The most recent occurence was earlier this week, when after apologizing for calling Vernon Unsworth, one of the British divers who helped rescue the Thai soccer team a "paedo," he called Unsworth a "child rapist" in an email to BuzzFeed News.

“I suggest that you call people you know in Thailand, find out what’s actually going on and stop defending child rapists, you f---ing a-------,” Musk wrote in one of two emails to BuzzFeed.

Like Hughes, Musk has started companies that have changed the world, focusing on clean energy and space travel, whereas Hughes focused on the film industry and aviation.

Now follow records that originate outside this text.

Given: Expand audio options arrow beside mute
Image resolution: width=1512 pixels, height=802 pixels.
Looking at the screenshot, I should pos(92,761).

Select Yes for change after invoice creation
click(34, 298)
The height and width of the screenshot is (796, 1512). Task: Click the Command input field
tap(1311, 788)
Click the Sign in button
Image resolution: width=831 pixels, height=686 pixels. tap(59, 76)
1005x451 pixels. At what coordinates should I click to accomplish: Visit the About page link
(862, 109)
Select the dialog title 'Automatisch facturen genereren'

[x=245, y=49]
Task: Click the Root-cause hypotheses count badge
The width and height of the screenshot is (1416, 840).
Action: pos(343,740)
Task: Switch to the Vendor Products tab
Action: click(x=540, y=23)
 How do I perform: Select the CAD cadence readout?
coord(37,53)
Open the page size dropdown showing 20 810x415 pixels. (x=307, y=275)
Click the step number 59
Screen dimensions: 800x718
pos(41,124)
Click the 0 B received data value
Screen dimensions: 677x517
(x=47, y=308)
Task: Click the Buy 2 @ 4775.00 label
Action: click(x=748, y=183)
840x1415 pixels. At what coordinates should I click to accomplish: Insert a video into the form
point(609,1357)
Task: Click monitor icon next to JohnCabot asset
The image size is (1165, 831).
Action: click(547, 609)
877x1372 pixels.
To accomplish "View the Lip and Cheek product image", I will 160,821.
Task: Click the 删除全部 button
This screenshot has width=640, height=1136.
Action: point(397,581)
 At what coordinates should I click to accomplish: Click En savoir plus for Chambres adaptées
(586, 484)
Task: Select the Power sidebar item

In addition to Tesla and SpaceX, Musk co-founded PayPal, started Zip2, an online city guide (similar to today's Google Maps and Yelp) and started Neuralink, a company that describes itself  as "developing ultra high bandwidth brain-machine interfaces to connect humans and computers."

Hughes also founded the Hughes Medical Institute, an American non-profit medical research organization based in Chevy Chase, Md. whose mission is to "advance basic biomedical research and science education for the benefit of humanity." It had an endowment of $22.6 billion at the end of 2017, according to its financial statements.

Whether Musk's story continues to resemble that of Hughes is unclear at this point, though the comparisons have become too similar to ignore.

For his part and his long-term health, it may be in his best interest to take a long vacation, even if he thinks they are cursed.